Introducing Three New Contributing Bloggers
We're excited about the latest resident additions to our little village. We feel these people below will add great depth and height, creativity and character, provoking us to image a broader, inclusive, emerging Adventism.
Allow us to introduce to you our new contributing bloggers.
Felisa Samarin-Meier is a graduate student at La Sierra University and will receive her MA in Religion, majoring in Christian Ethics and Theology with a minor in Biblical Studies, this June. She has worked as an associate pastor and still has the privilege to preach at several local churches. She volunteers for the Women's Resource Center at La Sierra University, enjoys yoga, the Los Angeles Lakers, traveling, party planning and collecting books. Felisa will blog on gender issues in the church.
You can start by reading her prolific book review of Sexism and God-talk: Toward a Feminist Theology on Adventist Today
Kris Loewen is currently an associate pastor at the Yakima Seventh-day Adventist church in Yakima, WA. He has a Bachelor's degree in theology from Walla Walla University and is currently working on an MDiv through Andrews University. Kris sees his gifts aligning with public speaking, studying, synthesizing ideas, and writing. He is passionate about mission and moving our churches more towards mission outposts in our world and cultures. Favorite authors and speakers include Alan Hirsch, N.T. Wright, Erwin McMannus, and Rob Bell. Kris is excited about helping people learn to see God all through our world, not just in the 'religious', and to help give them the language and framework to speak about and describe these encounters. He blogs regularly at Loewen Thoughts.

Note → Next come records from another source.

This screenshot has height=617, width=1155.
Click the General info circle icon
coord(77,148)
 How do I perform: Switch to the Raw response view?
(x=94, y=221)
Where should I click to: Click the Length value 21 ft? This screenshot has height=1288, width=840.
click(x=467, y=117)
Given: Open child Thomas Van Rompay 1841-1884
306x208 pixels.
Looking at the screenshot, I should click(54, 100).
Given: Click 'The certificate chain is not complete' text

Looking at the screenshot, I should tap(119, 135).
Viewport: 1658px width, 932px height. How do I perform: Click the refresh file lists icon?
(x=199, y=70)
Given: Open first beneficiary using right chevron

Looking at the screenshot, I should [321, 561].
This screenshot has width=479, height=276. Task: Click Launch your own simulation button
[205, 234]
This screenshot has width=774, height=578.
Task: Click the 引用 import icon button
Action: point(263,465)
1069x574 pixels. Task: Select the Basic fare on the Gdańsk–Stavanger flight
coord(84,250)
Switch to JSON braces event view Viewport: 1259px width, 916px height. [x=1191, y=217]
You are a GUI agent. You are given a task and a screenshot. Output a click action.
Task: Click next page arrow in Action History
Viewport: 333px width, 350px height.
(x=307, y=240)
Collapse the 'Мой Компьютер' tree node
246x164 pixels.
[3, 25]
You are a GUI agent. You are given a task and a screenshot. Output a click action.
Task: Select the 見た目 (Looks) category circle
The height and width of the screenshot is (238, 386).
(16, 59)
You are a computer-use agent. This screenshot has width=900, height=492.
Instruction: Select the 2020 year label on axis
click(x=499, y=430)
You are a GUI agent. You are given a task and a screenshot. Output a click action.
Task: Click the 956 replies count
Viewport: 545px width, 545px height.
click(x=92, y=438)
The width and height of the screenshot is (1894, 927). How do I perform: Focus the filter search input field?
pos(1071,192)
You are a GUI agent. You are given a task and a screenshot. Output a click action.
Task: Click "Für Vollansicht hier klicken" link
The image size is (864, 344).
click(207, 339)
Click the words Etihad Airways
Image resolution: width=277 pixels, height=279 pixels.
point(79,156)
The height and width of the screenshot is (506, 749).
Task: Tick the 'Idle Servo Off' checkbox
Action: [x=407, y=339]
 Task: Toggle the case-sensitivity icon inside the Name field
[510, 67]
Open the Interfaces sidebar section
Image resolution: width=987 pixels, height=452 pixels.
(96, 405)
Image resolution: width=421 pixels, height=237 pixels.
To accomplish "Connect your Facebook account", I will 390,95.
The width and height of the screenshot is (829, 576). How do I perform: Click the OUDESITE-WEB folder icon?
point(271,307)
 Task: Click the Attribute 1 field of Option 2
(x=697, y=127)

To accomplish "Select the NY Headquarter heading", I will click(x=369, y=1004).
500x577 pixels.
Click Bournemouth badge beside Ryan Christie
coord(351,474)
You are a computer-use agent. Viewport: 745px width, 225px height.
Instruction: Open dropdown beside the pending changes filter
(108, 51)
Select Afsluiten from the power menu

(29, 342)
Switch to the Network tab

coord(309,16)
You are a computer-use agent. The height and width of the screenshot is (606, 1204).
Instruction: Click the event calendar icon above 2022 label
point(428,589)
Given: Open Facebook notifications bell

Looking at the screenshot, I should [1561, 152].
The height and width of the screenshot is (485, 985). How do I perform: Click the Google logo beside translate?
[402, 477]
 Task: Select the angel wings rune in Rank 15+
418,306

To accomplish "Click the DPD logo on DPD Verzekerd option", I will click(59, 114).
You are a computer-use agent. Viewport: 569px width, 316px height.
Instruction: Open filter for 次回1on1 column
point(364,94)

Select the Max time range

Pastor Bill Colburn is a convert to Christianity, having been raised in a more or less unchurched family. He currently leads two congregations that are contemporary expressions of Adventist Christianity: Oasis & Grace Point in TN. Bill's wife is Japanese and was raised within the Buddhist traditions. They have three free-spirited and awesome sons. Bill has spent the last ten years engaged in the Emerging Church Conversation. His Christian friends most often label him an 'orthodox heretic', which is the title of a newly published book by Pete Rollins. The subject of his blog musings here at The Wheel: "living paradox." He blogs regularly at Segue.